====== Exercise data

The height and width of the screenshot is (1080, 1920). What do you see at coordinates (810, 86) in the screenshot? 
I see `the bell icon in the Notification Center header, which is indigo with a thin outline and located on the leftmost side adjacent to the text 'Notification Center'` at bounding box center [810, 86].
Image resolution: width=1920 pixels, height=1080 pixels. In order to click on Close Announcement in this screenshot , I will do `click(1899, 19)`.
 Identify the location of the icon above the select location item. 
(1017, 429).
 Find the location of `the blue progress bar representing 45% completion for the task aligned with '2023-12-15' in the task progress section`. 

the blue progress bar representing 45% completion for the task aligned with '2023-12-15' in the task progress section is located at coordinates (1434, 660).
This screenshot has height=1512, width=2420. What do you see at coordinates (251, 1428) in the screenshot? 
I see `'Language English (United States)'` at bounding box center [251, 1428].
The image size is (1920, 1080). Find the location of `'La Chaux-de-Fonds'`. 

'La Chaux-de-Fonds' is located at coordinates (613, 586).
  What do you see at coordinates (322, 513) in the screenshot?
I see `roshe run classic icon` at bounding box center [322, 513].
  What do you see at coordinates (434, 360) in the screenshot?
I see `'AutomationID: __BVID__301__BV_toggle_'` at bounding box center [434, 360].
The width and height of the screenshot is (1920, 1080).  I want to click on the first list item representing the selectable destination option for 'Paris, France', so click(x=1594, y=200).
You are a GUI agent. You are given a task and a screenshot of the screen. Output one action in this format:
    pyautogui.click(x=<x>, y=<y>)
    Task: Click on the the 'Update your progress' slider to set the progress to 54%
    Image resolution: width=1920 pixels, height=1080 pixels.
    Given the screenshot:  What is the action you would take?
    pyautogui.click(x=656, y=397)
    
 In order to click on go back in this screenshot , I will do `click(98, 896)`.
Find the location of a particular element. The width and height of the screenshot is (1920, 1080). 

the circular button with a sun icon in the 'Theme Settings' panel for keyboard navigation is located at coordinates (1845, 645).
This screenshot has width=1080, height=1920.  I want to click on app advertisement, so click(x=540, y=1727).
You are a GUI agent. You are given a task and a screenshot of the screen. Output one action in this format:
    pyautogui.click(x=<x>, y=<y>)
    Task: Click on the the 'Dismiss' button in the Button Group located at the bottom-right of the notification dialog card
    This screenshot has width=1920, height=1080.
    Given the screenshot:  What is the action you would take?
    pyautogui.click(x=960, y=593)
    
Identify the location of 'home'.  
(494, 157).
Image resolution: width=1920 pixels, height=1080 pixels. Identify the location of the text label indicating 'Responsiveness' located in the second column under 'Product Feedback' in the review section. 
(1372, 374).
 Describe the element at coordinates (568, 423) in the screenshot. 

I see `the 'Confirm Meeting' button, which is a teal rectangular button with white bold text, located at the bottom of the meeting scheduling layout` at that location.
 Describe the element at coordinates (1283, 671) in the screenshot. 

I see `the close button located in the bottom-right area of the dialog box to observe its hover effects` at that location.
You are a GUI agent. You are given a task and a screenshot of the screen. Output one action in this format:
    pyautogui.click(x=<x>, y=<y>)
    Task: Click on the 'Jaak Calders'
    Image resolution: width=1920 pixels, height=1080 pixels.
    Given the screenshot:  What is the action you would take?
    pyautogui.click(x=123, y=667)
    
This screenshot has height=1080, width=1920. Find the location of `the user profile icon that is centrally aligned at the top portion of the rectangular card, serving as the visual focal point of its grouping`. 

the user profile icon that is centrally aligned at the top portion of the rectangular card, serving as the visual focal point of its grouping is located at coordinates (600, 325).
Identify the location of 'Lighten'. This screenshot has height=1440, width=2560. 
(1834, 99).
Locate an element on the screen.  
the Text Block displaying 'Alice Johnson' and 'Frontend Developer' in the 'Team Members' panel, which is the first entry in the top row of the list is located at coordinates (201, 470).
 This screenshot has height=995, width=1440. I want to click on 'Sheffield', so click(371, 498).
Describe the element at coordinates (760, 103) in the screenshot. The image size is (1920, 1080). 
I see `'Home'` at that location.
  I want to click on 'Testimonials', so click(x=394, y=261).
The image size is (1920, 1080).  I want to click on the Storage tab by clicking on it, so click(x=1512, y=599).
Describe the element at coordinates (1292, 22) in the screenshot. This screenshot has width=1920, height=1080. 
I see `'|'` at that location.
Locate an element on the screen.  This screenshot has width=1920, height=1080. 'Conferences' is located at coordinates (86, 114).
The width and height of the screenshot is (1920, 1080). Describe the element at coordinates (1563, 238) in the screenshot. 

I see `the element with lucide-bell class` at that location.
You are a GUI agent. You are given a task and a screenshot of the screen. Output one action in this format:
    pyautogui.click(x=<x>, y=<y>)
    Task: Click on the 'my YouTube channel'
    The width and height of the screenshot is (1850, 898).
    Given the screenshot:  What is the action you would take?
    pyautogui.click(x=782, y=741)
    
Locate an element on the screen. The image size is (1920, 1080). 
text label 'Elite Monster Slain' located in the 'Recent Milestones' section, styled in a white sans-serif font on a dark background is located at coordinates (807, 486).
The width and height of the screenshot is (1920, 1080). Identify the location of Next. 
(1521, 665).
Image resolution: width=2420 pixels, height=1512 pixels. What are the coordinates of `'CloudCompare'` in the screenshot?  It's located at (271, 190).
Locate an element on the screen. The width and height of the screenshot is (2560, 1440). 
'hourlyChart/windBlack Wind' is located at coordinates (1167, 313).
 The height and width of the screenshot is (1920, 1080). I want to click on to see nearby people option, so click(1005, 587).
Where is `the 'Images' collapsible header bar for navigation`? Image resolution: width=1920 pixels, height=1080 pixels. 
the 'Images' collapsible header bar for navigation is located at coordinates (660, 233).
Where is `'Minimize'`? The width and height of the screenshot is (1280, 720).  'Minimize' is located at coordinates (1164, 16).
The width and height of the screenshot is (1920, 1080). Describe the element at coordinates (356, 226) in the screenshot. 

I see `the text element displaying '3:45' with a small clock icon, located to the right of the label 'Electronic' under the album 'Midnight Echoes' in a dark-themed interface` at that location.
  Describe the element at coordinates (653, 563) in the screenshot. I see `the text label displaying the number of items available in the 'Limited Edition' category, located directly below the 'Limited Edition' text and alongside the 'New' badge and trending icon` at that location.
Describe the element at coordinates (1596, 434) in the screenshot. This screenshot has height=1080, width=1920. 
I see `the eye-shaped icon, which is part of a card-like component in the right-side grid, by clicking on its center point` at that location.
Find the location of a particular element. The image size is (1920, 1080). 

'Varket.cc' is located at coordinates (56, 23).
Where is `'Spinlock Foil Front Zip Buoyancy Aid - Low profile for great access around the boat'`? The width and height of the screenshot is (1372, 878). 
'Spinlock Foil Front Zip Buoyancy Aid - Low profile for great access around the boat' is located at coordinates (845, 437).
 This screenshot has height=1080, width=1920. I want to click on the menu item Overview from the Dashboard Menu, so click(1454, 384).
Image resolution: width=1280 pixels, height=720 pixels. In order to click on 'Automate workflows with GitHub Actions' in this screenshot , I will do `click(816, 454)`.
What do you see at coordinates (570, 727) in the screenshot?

============

Exercise objective: Please copy out every one of the records above line for line, with no changes.

Output:
The height and width of the screenshot is (1080, 1920). What do you see at coordinates (810, 86) in the screenshot? 
I see `the bell icon in the Notification Center header, which is indigo with a thin outline and located on the leftmost side adjacent to the text 'Notification Center'` at bounding box center [810, 86].
Image resolution: width=1920 pixels, height=1080 pixels. In order to click on Close Announcement in this screenshot , I will do `click(1899, 19)`.
 Identify the location of the icon above the select location item. 
(1017, 429).
 Find the location of `the blue progress bar representing 45% completion for the task aligned with '2023-12-15' in the task progress section`. 

the blue progress bar representing 45% completion for the task aligned with '2023-12-15' in the task progress section is located at coordinates (1434, 660).
This screenshot has height=1512, width=2420. What do you see at coordinates (251, 1428) in the screenshot? 
I see `'Language English (United States)'` at bounding box center [251, 1428].
The image size is (1920, 1080). Find the location of `'La Chaux-de-Fonds'`. 

'La Chaux-de-Fonds' is located at coordinates (613, 586).
  What do you see at coordinates (322, 513) in the screenshot?
I see `roshe run classic icon` at bounding box center [322, 513].
  What do you see at coordinates (434, 360) in the screenshot?
I see `'AutomationID: __BVID__301__BV_toggle_'` at bounding box center [434, 360].
The width and height of the screenshot is (1920, 1080).  I want to click on the first list item representing the selectable destination option for 'Paris, France', so click(x=1594, y=200).
You are a GUI agent. You are given a task and a screenshot of the screen. Output one action in this format:
    pyautogui.click(x=<x>, y=<y>)
    Task: Click on the the 'Update your progress' slider to set the progress to 54%
    Image resolution: width=1920 pixels, height=1080 pixels.
    Given the screenshot:  What is the action you would take?
    pyautogui.click(x=656, y=397)
    
 In order to click on go back in this screenshot , I will do `click(98, 896)`.
Find the location of a particular element. The width and height of the screenshot is (1920, 1080). 

the circular button with a sun icon in the 'Theme Settings' panel for keyboard navigation is located at coordinates (1845, 645).
This screenshot has width=1080, height=1920.  I want to click on app advertisement, so click(x=540, y=1727).
You are a GUI agent. You are given a task and a screenshot of the screen. Output one action in this format:
    pyautogui.click(x=<x>, y=<y>)
    Task: Click on the the 'Dismiss' button in the Button Group located at the bottom-right of the notification dialog card
    This screenshot has width=1920, height=1080.
    Given the screenshot:  What is the action you would take?
    pyautogui.click(x=960, y=593)
    
Identify the location of 'home'.  
(494, 157).
Image resolution: width=1920 pixels, height=1080 pixels. Identify the location of the text label indicating 'Responsiveness' located in the second column under 'Product Feedback' in the review section. 
(1372, 374).
 Describe the element at coordinates (568, 423) in the screenshot. 

I see `the 'Confirm Meeting' button, which is a teal rectangular button with white bold text, located at the bottom of the meeting scheduling layout` at that location.
 Describe the element at coordinates (1283, 671) in the screenshot. 

I see `the close button located in the bottom-right area of the dialog box to observe its hover effects` at that location.
You are a GUI agent. You are given a task and a screenshot of the screen. Output one action in this format:
    pyautogui.click(x=<x>, y=<y>)
    Task: Click on the 'Jaak Calders'
    Image resolution: width=1920 pixels, height=1080 pixels.
    Given the screenshot:  What is the action you would take?
    pyautogui.click(x=123, y=667)
    
This screenshot has height=1080, width=1920. Find the location of `the user profile icon that is centrally aligned at the top portion of the rectangular card, serving as the visual focal point of its grouping`. 

the user profile icon that is centrally aligned at the top portion of the rectangular card, serving as the visual focal point of its grouping is located at coordinates (600, 325).
Identify the location of 'Lighten'. This screenshot has height=1440, width=2560. 
(1834, 99).
Locate an element on the screen.  
the Text Block displaying 'Alice Johnson' and 'Frontend Developer' in the 'Team Members' panel, which is the first entry in the top row of the list is located at coordinates (201, 470).
 This screenshot has height=995, width=1440. I want to click on 'Sheffield', so click(371, 498).
Describe the element at coordinates (760, 103) in the screenshot. The image size is (1920, 1080). 
I see `'Home'` at that location.
  I want to click on 'Testimonials', so click(x=394, y=261).
The image size is (1920, 1080).  I want to click on the Storage tab by clicking on it, so click(x=1512, y=599).
Describe the element at coordinates (1292, 22) in the screenshot. This screenshot has width=1920, height=1080. 
I see `'|'` at that location.
Locate an element on the screen.  This screenshot has width=1920, height=1080. 'Conferences' is located at coordinates (86, 114).
The width and height of the screenshot is (1920, 1080). Describe the element at coordinates (1563, 238) in the screenshot. 

I see `the element with lucide-bell class` at that location.
You are a GUI agent. You are given a task and a screenshot of the screen. Output one action in this format:
    pyautogui.click(x=<x>, y=<y>)
    Task: Click on the 'my YouTube channel'
    The width and height of the screenshot is (1850, 898).
    Given the screenshot:  What is the action you would take?
    pyautogui.click(x=782, y=741)
    
Locate an element on the screen. The image size is (1920, 1080). 
text label 'Elite Monster Slain' located in the 'Recent Milestones' section, styled in a white sans-serif font on a dark background is located at coordinates (807, 486).
The width and height of the screenshot is (1920, 1080). Identify the location of Next. 
(1521, 665).
Image resolution: width=2420 pixels, height=1512 pixels. What are the coordinates of `'CloudCompare'` in the screenshot?  It's located at (271, 190).
Locate an element on the screen. The width and height of the screenshot is (2560, 1440). 
'hourlyChart/windBlack Wind' is located at coordinates (1167, 313).
 The height and width of the screenshot is (1920, 1080). I want to click on to see nearby people option, so click(1005, 587).
Where is `the 'Images' collapsible header bar for navigation`? Image resolution: width=1920 pixels, height=1080 pixels. 
the 'Images' collapsible header bar for navigation is located at coordinates (660, 233).
Where is `'Minimize'`? The width and height of the screenshot is (1280, 720).  'Minimize' is located at coordinates (1164, 16).
The width and height of the screenshot is (1920, 1080). Describe the element at coordinates (356, 226) in the screenshot. 

I see `the text element displaying '3:45' with a small clock icon, located to the right of the label 'Electronic' under the album 'Midnight Echoes' in a dark-themed interface` at that location.
  Describe the element at coordinates (653, 563) in the screenshot. I see `the text label displaying the number of items available in the 'Limited Edition' category, located directly below the 'Limited Edition' text and alongside the 'New' badge and trending icon` at that location.
Describe the element at coordinates (1596, 434) in the screenshot. This screenshot has height=1080, width=1920. 
I see `the eye-shaped icon, which is part of a card-like component in the right-side grid, by clicking on its center point` at that location.
Find the location of a particular element. The image size is (1920, 1080). 

'Varket.cc' is located at coordinates (56, 23).
Where is `'Spinlock Foil Front Zip Buoyancy Aid - Low profile for great access around the boat'`? The width and height of the screenshot is (1372, 878). 
'Spinlock Foil Front Zip Buoyancy Aid - Low profile for great access around the boat' is located at coordinates (845, 437).
 This screenshot has height=1080, width=1920. I want to click on the menu item Overview from the Dashboard Menu, so click(1454, 384).
Image resolution: width=1280 pixels, height=720 pixels. In order to click on 'Automate workflows with GitHub Actions' in this screenshot , I will do `click(816, 454)`.
What do you see at coordinates (570, 727) in the screenshot?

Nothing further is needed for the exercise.